Several studies have shown the feasibility of tissue engineering of the corpora cavernosa. Smooth muscle and endothelial cells seeded on collagen matrices have created a corpora cavernosa-like tissue structure in a rat model.[74] Also, acellular collagen matrices derived from rabbit corpora and a biodegradable polymer scaffold were seeded with human corpus cavernosa muscle and endothelial cells. Using these scaffolds, Falke et al were able to form corporal tissue in vivo.[75,76] Recently, neocorpora were engineered for total pendular penile corporal body replacement in a rabbit model. The bioengineered corpora were similar to the native tissue structurally and functionally.[77] These results are promising for future patients with penile trauma.

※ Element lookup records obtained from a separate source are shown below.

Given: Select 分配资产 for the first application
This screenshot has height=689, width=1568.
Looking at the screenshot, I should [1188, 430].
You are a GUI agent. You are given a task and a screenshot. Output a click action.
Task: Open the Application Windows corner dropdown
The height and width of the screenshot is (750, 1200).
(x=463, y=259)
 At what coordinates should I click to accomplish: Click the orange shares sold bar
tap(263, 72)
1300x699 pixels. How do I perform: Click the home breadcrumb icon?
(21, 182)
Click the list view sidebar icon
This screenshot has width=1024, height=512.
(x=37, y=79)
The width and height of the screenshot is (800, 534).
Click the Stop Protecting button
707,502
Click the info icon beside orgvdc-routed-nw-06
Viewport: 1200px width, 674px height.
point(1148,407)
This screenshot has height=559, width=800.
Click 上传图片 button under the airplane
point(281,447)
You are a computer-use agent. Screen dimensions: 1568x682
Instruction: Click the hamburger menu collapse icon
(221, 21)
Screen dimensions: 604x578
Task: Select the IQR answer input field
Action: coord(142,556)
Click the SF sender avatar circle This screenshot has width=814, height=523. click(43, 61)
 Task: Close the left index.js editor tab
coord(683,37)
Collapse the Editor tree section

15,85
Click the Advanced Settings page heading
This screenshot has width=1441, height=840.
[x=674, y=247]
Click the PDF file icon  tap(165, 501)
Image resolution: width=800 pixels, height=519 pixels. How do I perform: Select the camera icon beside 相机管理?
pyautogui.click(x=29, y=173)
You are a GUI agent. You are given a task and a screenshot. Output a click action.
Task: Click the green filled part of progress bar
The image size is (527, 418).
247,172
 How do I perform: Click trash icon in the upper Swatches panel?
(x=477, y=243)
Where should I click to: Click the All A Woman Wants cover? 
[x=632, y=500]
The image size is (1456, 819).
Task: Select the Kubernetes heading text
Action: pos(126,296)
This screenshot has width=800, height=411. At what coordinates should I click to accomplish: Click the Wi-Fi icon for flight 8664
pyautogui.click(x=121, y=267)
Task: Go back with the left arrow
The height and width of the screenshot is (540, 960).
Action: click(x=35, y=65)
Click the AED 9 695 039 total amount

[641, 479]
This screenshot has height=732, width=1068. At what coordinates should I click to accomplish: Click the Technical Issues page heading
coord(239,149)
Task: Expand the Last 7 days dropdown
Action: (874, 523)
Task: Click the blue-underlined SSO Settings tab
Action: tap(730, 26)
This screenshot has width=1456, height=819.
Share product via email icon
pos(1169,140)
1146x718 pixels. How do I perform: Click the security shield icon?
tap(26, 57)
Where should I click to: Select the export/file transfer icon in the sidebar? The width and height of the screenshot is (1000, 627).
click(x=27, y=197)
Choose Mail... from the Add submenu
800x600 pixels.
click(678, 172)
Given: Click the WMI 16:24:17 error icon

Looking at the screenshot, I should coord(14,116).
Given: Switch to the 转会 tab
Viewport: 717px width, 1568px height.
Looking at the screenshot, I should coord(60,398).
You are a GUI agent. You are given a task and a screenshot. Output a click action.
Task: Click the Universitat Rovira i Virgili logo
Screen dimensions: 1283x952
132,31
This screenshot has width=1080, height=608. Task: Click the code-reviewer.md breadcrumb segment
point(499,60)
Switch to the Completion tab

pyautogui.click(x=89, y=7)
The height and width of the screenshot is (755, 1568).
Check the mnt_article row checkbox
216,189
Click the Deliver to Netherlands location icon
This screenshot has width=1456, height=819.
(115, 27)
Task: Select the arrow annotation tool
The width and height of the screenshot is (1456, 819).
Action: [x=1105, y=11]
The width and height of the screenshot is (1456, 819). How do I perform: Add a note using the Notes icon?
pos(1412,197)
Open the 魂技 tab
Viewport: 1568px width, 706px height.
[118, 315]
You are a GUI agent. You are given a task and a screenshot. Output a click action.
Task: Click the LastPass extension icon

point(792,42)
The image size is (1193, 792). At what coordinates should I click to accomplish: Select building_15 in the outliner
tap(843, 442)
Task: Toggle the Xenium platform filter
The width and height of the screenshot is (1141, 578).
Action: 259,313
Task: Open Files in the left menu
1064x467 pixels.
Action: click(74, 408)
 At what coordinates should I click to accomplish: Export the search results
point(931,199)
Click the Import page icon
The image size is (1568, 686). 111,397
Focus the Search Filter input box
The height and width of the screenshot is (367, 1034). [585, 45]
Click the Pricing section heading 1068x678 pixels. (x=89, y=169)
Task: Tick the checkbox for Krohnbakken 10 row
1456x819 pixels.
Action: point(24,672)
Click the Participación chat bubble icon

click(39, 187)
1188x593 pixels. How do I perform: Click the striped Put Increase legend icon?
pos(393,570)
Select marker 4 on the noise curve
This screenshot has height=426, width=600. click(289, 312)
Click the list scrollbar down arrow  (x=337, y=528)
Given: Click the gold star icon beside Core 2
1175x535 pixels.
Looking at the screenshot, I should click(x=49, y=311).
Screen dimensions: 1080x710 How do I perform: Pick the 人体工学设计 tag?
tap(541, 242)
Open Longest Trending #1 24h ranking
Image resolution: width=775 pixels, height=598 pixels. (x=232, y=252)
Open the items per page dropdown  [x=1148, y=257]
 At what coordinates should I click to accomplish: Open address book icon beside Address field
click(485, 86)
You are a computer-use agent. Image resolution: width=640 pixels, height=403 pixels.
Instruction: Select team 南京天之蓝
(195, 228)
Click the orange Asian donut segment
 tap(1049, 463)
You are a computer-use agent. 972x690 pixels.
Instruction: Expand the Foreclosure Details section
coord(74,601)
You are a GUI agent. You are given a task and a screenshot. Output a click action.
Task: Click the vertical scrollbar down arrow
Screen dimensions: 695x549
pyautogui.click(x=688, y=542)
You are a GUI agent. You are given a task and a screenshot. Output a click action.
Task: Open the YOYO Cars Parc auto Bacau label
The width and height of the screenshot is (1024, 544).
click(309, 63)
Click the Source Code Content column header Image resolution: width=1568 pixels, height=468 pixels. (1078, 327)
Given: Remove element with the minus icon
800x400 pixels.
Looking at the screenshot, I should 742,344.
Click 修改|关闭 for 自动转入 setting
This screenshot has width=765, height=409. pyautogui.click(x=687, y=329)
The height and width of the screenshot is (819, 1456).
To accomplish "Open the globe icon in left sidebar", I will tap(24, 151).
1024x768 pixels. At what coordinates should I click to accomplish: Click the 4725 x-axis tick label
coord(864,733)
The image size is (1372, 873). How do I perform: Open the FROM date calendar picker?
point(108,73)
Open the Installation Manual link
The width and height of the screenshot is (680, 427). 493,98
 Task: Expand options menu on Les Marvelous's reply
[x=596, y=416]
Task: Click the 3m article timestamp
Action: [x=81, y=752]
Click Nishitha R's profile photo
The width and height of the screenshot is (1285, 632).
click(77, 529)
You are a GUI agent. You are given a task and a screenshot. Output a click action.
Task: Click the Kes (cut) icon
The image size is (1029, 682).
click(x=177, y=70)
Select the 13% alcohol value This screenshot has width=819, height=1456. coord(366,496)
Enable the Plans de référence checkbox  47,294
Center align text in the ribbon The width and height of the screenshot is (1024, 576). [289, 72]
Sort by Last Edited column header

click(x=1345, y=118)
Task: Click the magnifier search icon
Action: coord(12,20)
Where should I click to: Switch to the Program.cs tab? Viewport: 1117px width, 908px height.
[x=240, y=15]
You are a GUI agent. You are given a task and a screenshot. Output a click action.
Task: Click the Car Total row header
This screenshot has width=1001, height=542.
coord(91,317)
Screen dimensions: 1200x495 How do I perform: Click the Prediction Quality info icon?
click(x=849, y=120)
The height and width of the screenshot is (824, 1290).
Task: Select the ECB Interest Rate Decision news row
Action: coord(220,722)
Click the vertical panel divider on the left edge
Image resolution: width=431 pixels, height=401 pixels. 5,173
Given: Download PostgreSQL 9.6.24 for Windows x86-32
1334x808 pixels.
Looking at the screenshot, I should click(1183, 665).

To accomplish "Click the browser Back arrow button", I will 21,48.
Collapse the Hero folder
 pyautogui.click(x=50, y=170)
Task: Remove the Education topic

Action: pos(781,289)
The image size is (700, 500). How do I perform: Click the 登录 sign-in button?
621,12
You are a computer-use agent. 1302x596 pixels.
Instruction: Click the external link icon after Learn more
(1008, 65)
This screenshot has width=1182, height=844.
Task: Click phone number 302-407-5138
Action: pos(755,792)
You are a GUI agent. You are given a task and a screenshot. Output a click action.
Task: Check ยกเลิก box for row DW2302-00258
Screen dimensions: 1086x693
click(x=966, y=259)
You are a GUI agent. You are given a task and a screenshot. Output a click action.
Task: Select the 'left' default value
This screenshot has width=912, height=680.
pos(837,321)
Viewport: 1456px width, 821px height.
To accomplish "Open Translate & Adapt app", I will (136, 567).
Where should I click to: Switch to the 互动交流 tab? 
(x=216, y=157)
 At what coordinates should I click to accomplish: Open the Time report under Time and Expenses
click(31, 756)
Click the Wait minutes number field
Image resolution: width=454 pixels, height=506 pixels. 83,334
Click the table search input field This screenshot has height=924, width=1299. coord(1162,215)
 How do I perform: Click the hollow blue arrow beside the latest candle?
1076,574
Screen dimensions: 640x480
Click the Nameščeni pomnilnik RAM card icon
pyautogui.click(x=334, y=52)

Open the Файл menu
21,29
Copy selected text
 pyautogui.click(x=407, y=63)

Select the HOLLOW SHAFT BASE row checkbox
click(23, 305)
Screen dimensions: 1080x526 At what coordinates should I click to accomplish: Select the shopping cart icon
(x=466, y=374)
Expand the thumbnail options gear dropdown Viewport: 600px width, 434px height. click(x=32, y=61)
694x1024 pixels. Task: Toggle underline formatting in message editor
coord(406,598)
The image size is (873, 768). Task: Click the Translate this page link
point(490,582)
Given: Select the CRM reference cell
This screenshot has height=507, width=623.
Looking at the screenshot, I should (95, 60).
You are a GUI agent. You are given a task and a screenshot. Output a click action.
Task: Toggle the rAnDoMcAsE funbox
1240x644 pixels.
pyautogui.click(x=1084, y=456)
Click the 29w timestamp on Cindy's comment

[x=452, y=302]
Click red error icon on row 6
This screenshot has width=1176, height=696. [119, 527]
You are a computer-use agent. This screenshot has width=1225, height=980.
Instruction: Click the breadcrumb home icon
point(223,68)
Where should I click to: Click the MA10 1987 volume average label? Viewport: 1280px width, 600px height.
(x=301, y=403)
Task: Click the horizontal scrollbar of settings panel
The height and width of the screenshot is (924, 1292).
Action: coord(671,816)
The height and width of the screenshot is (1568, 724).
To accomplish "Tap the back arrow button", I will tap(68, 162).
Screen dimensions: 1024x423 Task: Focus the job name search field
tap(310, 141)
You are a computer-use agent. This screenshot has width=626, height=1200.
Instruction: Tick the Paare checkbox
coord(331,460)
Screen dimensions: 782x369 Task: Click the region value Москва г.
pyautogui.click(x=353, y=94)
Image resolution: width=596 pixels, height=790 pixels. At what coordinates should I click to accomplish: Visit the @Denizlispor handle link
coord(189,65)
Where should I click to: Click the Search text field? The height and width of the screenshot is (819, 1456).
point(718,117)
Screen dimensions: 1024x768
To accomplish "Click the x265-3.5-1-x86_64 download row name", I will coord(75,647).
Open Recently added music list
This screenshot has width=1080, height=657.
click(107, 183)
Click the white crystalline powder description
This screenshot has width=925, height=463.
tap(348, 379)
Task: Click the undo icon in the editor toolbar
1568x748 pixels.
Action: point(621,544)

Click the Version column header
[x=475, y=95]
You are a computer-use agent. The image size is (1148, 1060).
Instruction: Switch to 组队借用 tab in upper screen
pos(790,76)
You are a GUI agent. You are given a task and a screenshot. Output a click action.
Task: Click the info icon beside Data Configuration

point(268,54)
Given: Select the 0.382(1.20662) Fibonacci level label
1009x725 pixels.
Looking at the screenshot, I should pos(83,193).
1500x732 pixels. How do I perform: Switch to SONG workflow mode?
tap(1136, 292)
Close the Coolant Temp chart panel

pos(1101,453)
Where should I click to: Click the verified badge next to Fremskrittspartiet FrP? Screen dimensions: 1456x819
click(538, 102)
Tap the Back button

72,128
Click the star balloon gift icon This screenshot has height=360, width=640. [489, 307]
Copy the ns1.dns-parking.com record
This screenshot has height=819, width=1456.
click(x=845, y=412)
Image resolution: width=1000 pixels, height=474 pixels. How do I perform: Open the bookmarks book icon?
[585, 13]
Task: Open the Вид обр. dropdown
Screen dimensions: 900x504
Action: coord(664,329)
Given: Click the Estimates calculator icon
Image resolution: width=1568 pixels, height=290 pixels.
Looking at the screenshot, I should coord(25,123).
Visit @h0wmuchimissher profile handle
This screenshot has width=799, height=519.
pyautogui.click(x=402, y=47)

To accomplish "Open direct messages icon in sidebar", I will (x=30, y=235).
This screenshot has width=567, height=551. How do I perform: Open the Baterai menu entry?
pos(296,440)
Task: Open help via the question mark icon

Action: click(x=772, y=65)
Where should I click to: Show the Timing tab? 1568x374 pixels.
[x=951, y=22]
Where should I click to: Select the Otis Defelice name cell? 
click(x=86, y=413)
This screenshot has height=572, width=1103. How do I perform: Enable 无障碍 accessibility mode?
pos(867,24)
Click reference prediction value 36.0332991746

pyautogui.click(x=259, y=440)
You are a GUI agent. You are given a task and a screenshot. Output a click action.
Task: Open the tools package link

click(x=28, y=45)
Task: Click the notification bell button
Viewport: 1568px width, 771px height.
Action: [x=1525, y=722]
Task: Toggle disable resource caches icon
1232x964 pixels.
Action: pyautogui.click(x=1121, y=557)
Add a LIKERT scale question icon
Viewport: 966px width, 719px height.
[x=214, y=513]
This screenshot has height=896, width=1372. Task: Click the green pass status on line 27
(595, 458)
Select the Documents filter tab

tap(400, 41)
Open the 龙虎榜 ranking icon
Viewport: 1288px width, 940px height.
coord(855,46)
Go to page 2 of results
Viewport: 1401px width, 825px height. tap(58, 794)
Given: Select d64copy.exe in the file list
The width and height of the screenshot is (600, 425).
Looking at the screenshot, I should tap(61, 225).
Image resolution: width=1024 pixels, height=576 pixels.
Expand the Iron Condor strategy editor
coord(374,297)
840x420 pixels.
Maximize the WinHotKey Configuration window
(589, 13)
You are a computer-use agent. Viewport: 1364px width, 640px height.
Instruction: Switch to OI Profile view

Vaginal epithelial smooth muscle cells can be cultured in vitro[78] and with cell seeded scaffolds, it is possible to engineer a vagina for total vaginal replacement.[79,80]

Other Organs

Stem cells play an important role in retinal regeneration. Studies have shown that stem cells have the potential to create a functional retina and form neural circuitry sufficient for vision.[8182] In one study ocular limbal cells cultured with keratinocyte stem cells from the corneal epithelium were grafted in 116 patients suffering from chemical destruction of limbus.[83] The results suggest a promising potential for the restoration of vision in such patients. Regeneration of the orbital wall with autologous bone marrow stromal cells has also been demonstrated in a canine model.[84] Regeneration of auricular cartilage, oral mucosa, tooth and periodontal tissue, and vocalcords are under investigation in several studies.[85,86,87,88,89]

Conclusion

Trauma is an important health issue, particularly for young people needing replacement tissues or organs. Regenerative medicine has an essential role in the treatment of these patients. As discussed above, various tissues and organs are in different stages of investigation, with some already in clinical use and others in preclinical trials and experimental studies. As more products pass the FDA approval process and attain clinical applicability, regenerative medicine will hopefully be a valuable option for traumatic patients who need organ replacement and repair.